EXTRACT ->
┄┄┄┄┄┄┄┄┄┄┄┄┄┄┄┄┄┄┄┄

Gigabyte GA-7PESH1 Review: A Dual Processor Motherboard through a Scientist’s Eyes
by Ian Cutress on January 5, 2013 10:00 AM EST- Posted in
- Motherboards
- Gigabyte
- C602
Simulations, Memory Requirements and Dual Processors
Throughout my simulation career, it would have been easy enough to just write code, compile and simply watch it run. But the enthusiast and speed freak within me wanted the code to go a little faster, then a little faster, until learning about types of memory and how to prioritize code became part of my standard code scenario. There are multiple issues that all come together from all sides of the equation.
First of all, let us discuss at a high level the concept of memory caching on a pseudo-processor.
The picture above is a loose representation of a dual core processor, with each core represented as ‘P’, Registers labeled as ‘R’, and the size of the lines is representative of the bandwidth.
The processor has access to some registers which are a high-bandwidth, low space memory store. These registers are used to store intermediary calculation data, as well as context switching with HyperThreading. The processor is also directly linked to an L1 (‘level 1’) cache, which is the first place the processor looks if it needs data from memory. If the data is not in the L1 then it looks in the L2 (‘level 2’), and so on until the data is found. Obviously the closer the data is to the processor, the quicker it can be accessed and the calculation should prove to be quicker, and thus there are large benefits to larger caches.

┄┄┄┄┄┄┄┄┄┄┄┄┄┄┄┄┄┄┄┄

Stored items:
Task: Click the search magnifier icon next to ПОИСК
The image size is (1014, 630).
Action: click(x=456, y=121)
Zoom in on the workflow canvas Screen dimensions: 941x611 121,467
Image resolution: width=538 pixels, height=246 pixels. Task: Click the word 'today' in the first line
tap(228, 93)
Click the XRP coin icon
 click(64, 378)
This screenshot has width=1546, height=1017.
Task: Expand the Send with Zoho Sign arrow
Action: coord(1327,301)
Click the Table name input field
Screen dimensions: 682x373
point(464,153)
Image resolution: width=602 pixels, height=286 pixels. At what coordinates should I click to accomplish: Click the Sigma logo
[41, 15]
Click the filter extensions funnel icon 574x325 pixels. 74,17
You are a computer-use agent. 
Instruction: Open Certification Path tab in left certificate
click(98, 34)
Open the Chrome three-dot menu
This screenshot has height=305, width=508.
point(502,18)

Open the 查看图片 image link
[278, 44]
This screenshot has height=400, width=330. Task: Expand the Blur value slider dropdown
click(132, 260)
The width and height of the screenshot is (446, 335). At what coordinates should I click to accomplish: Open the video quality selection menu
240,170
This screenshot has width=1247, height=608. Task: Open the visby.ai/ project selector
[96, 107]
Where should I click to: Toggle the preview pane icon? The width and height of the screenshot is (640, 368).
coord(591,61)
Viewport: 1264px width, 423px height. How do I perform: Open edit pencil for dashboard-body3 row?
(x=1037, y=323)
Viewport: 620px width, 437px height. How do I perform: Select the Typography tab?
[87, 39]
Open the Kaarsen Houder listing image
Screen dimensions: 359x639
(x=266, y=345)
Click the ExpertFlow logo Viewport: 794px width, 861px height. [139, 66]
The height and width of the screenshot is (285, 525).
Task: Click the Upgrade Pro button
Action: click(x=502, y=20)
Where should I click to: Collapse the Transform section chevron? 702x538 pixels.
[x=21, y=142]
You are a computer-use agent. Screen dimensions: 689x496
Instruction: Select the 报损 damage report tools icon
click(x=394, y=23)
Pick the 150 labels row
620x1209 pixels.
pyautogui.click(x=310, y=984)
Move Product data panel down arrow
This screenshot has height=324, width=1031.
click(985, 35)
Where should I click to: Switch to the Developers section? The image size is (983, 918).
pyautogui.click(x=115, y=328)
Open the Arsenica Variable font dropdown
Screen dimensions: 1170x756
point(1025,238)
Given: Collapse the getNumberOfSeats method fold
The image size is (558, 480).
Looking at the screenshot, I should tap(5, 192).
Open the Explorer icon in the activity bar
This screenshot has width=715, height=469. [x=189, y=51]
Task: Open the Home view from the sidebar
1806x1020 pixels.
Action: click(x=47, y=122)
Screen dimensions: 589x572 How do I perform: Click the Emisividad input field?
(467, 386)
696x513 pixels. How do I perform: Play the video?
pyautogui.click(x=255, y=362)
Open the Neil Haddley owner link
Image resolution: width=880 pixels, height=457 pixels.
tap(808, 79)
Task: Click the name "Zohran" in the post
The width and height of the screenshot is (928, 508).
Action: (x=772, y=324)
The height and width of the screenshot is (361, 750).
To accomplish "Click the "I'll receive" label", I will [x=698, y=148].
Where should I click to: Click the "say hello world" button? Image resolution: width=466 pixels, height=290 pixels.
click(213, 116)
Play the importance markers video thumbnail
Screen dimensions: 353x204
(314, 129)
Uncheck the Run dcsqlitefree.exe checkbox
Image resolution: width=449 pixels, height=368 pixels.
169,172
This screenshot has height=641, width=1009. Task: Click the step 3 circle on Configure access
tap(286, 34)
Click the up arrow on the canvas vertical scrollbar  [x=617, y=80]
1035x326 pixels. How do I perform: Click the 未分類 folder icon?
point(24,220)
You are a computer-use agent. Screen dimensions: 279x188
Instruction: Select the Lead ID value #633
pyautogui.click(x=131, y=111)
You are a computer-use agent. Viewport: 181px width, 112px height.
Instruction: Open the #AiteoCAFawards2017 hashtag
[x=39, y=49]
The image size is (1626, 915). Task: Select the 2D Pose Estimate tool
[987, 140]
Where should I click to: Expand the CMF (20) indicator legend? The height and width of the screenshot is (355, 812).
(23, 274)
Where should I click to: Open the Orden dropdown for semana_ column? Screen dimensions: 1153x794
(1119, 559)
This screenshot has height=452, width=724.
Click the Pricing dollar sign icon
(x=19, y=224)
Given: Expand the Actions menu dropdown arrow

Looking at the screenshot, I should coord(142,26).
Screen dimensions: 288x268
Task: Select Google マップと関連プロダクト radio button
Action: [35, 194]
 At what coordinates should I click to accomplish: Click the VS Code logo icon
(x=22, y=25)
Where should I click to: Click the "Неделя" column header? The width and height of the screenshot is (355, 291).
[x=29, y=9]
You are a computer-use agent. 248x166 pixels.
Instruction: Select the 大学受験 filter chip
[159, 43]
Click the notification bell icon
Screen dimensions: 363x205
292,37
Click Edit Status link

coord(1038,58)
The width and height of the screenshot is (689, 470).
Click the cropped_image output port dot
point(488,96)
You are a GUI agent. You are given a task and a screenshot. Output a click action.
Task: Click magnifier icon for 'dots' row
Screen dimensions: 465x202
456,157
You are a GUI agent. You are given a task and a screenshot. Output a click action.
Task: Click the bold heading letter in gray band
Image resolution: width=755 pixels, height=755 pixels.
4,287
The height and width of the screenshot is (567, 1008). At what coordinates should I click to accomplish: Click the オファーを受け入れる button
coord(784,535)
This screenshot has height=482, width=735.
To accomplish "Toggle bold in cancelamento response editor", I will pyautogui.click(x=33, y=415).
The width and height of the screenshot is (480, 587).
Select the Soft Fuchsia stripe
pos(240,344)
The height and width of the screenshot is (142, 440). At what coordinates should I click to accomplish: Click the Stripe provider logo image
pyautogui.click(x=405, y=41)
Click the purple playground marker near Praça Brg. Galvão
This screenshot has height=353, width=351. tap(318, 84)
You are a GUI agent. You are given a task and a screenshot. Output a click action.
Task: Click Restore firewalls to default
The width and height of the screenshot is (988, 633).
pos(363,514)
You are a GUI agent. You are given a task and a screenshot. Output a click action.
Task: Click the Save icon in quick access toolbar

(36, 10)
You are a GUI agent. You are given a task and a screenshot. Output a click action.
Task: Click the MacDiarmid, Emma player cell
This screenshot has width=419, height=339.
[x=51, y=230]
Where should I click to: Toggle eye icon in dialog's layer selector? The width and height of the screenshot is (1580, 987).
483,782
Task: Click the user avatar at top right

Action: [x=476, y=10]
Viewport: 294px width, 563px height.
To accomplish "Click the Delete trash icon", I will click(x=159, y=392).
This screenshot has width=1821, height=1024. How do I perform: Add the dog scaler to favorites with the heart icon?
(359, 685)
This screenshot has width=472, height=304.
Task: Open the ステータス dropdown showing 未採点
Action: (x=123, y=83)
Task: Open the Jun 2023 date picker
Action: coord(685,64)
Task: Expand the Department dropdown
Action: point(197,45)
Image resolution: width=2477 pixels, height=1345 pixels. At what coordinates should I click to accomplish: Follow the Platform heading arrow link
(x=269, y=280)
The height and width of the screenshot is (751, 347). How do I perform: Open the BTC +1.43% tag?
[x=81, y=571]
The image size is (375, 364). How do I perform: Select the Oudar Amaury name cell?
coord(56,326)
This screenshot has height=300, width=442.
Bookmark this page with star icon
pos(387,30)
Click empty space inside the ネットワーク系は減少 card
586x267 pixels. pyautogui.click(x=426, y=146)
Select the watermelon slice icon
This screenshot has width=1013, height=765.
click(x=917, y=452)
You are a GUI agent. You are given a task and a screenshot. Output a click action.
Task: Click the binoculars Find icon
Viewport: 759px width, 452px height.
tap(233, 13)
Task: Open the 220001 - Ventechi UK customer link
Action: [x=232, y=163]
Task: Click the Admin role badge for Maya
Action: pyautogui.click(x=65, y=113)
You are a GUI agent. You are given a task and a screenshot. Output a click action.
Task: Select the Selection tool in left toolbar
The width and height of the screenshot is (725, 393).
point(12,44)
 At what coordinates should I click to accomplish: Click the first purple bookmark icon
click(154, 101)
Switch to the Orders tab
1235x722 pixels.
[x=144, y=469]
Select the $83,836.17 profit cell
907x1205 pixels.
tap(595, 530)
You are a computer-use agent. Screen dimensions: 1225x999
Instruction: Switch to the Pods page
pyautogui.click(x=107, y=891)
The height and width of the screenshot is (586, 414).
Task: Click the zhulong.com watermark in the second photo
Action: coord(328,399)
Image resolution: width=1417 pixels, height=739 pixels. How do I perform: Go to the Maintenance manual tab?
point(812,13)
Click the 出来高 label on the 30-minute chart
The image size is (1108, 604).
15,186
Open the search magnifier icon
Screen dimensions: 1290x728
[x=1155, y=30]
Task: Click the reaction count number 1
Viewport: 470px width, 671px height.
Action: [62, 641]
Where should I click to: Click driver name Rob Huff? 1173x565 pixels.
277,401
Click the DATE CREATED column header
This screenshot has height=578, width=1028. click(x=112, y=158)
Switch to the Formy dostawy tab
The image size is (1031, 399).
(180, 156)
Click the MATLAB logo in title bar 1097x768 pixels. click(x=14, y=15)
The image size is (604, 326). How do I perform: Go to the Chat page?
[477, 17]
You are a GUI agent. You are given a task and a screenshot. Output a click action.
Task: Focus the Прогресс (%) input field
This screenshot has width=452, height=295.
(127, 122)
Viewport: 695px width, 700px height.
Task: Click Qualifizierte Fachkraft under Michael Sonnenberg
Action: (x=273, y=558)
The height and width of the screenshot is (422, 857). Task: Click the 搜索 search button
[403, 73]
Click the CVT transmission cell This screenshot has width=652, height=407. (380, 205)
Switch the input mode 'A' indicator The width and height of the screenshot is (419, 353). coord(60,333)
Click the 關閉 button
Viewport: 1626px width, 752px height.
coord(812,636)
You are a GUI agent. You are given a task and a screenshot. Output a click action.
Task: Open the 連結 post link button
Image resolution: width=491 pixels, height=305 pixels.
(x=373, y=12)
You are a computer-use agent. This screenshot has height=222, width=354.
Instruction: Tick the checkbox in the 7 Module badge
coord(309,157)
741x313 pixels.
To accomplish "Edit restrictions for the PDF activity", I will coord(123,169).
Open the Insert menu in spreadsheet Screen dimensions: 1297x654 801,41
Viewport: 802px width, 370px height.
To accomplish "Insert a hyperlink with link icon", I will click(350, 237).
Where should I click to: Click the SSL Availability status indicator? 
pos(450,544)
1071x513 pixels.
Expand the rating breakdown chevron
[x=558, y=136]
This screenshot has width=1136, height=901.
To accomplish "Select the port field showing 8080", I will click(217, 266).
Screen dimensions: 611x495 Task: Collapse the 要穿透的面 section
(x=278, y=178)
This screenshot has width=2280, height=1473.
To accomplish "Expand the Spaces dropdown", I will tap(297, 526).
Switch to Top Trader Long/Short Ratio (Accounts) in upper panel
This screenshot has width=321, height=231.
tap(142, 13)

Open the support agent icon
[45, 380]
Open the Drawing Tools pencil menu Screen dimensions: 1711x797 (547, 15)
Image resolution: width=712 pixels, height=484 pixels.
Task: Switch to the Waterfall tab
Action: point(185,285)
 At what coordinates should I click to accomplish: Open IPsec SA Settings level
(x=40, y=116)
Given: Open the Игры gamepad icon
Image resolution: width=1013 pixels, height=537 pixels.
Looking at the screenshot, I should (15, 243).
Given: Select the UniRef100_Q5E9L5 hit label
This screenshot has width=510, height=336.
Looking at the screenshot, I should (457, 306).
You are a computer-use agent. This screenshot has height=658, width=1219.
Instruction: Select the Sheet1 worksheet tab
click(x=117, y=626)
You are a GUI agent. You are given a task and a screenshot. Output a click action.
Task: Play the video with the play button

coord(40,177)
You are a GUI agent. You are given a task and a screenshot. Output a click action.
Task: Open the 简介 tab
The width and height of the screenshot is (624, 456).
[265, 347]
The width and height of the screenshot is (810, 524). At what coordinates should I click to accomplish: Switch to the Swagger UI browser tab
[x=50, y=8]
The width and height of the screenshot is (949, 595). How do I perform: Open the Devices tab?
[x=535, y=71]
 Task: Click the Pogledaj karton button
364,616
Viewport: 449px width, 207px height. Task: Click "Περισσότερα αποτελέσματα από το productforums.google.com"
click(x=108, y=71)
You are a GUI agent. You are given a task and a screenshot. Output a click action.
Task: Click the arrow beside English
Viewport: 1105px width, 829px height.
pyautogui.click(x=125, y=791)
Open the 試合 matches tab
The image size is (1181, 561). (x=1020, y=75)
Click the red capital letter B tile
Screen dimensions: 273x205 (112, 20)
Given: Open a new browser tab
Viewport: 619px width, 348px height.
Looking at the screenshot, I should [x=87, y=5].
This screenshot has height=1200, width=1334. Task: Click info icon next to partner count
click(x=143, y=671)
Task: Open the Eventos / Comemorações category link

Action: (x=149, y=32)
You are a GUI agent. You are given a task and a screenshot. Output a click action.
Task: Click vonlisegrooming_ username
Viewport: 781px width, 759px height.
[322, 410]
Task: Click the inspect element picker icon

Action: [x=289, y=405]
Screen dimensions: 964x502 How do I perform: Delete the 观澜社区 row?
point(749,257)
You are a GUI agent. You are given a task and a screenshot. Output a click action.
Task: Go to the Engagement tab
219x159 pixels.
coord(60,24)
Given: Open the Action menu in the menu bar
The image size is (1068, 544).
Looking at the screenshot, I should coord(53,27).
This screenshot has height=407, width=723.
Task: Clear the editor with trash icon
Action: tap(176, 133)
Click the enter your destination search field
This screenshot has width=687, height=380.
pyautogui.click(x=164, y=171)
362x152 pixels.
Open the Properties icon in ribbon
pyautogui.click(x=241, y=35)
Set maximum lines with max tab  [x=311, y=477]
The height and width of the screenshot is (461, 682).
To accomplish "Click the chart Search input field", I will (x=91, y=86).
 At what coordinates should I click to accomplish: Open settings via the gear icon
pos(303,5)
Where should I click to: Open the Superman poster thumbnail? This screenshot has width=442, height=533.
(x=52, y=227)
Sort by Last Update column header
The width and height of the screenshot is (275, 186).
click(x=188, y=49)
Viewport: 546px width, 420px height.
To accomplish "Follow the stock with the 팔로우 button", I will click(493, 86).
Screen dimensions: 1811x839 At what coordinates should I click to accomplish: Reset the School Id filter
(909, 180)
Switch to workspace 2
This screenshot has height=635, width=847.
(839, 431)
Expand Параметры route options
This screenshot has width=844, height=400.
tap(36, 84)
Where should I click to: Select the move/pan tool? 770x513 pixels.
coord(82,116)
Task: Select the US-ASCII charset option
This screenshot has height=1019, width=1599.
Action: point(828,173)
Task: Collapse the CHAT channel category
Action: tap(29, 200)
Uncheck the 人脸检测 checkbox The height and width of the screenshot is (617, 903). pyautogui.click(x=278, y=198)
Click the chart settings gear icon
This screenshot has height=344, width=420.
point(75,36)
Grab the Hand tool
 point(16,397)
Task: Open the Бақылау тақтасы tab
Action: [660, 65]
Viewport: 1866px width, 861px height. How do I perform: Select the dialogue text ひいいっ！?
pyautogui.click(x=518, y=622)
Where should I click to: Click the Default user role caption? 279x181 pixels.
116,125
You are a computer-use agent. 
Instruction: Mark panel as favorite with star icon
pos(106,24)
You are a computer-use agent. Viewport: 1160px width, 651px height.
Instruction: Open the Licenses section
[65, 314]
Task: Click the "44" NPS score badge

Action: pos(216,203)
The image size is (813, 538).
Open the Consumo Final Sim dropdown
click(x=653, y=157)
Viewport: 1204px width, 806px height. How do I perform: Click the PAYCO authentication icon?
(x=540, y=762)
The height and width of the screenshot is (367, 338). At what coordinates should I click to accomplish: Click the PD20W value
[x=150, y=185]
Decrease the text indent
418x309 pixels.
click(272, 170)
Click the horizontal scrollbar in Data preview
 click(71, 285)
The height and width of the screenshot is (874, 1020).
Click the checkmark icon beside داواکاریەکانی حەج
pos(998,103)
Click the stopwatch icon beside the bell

┄┄┄┄┄┄┄┄┄┄┄┄┄┄┄┄┄┄┄┄

WORK TO DO ->
1. Copy out, word for word, the passage of the motherboard review from "Gigabyte GA-7PESH1 Review: A" to "of the equation.".
2. Quote the records from the line with "You are a computer-use agent. 248x166 pixels." to the line with "will pyautogui.click(x=33, y=415).", including both of those lines.

SOLUTIONS PER TASK ->
1.
Gigabyte GA-7PESH1 Review: A Dual Processor Motherboard through a Scientist’s Eyes
by Ian Cutress on January 5, 2013 10:00 AM EST- Posted in
- Motherboards
- Gigabyte
- C602
Simulations, Memory Requirements and Dual Processors
Throughout my simulation career, it would have been easy enough to just write code, compile and simply watch it run. But the enthusiast and speed freak within me wanted the code to go a little faster, then a little faster, until learning about types of memory and how to prioritize code became part of my standard code scenario. There are multiple issues that all come together from all sides of the equation.

2.
You are a computer-use agent. 248x166 pixels.
Instruction: Select the 大学受験 filter chip
[159, 43]
Click the notification bell icon
Screen dimensions: 363x205
292,37
Click Edit Status link

coord(1038,58)
The width and height of the screenshot is (689, 470).
Click the cropped_image output port dot
point(488,96)
You are a GUI agent. You are given a task and a screenshot. Output a click action.
Task: Click magnifier icon for 'dots' row
Screen dimensions: 465x202
456,157
You are a GUI agent. You are given a task and a screenshot. Output a click action.
Task: Click the bold heading letter in gray band
Image resolution: width=755 pixels, height=755 pixels.
4,287
The height and width of the screenshot is (567, 1008). At what coordinates should I click to accomplish: Click the オファーを受け入れる button
coord(784,535)
This screenshot has height=482, width=735.
To accomplish "Toggle bold in cancelamento response editor", I will pyautogui.click(x=33, y=415).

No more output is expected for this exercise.